Electability is edging close to inevitability. His dominance in the polls and at the polls this year make clear the will of the people: They want Mr. Trump to be No. 1. Hence the curiosity: Who does Mr. Trump want to be his No. 2?

I am an admittedly well-intentioned but disastrous matchmaker, but I got one right when in May 2016 I recommended the then-Indiana governor, Mike Pence, as a solid running mate to Mr. Trump. As governor, Mr. Pence had cut taxes and regulations, expanded charter schools and school choice, went to Japan to seek investments in Indiana and created an innovative workaround of Obamacare through the Healthy Indiana Plan. As a congressman representing Indiana, Mr. Pence had worked in Washington for 12 years, but never became Washington. I thought he could only help us bust through Hillary Clinton’s “blue wall” in the upper Midwest and the Rust Belt and allay misgivings among evangelicals and constitutional conservatives trying to make sense of a Manhattan billionaire real estate legend and television star as the standard-bearer for a pro-life, limited-government movement.

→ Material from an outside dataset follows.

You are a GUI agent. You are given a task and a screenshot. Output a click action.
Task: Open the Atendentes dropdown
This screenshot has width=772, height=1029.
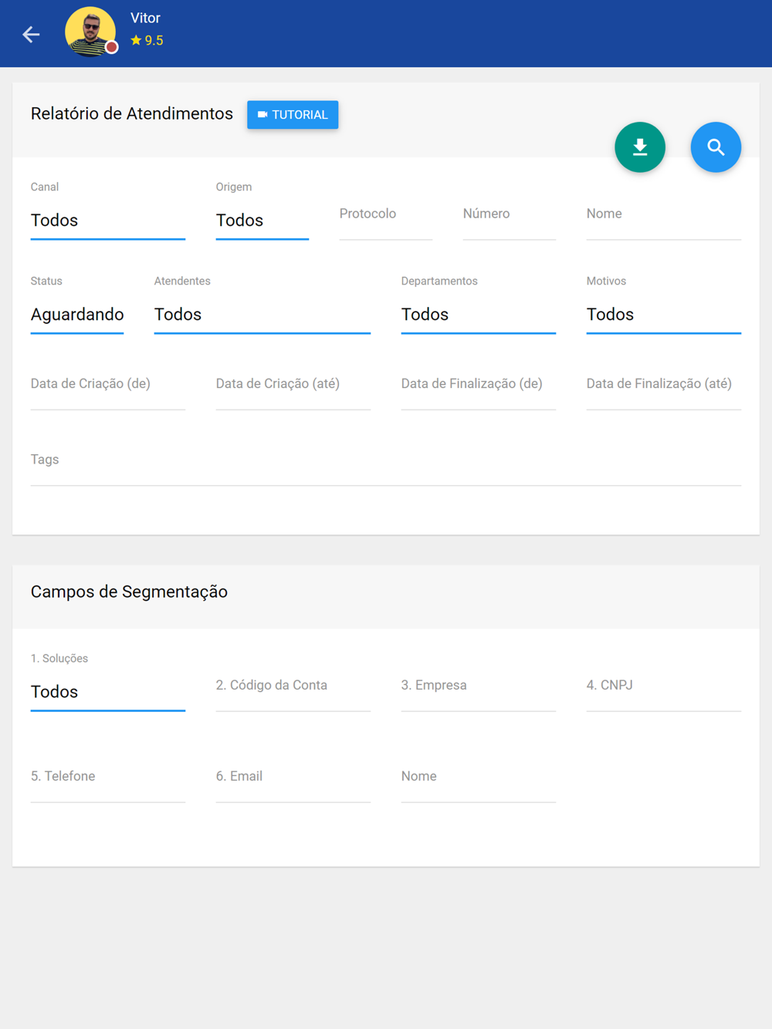tap(262, 315)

Now, as the predictable auditions and adulations by the “pick me!” V.P. suitors begin, the list of possibilities has ballooned. Talk has turned to whether Mr. Trump should choose an insider or an outsider, a man or a woman, a legislator or an executive. Yet I think the most important vice-presidential selection question for Mr. Trump is less “who?” than “why?” In other words, the individual should complement, not complicate, his America First record and vision, and recognize the difference between loyalty-as-tenacity (yes) and loyalty-as-obsequiousness (no).

Politics is the art of addition, not subtraction — let alone distraction. A qualified running mate who attracts rather than alienates core constituencies, is ready to lead on Day 1, and who can find his or her way in front of a TV camera without becoming the headline is preferred.

Mr. Trump’s V.P. should help him win and help him govern. With a crisis on the border, economic dissatisfaction, fears about crime, a parents’ rights renaissance and multiple wars and threats across the globe, Mr. Trump’s deputy must be able to navigate chaos and challenges at home and abroad. Potential options include Mr. Trump’s former secretary of state and C.I.A. director Mike Pompeo, with whom Mr. Trump worked very well; Senator Tom Cotton of Arkansas, who serves on the Armed Services Committee; and Senator Marco Rubio of Florida, the vice chairman of the Select Committee on Intelligence and the senior Republican on the Foreign Relations Committee. Each man would seamlessly execute Mr. Trump’s America First foreign policy of no new wars and peace through strength and convey a “ready on Day 1” assurance in what is an increasingly dangerous, fraught and uncertain world. A lack of gravitas and a paucity of confidence in her competence has led President Biden’s vice president, Kamala Harris, to become among the least popular in history.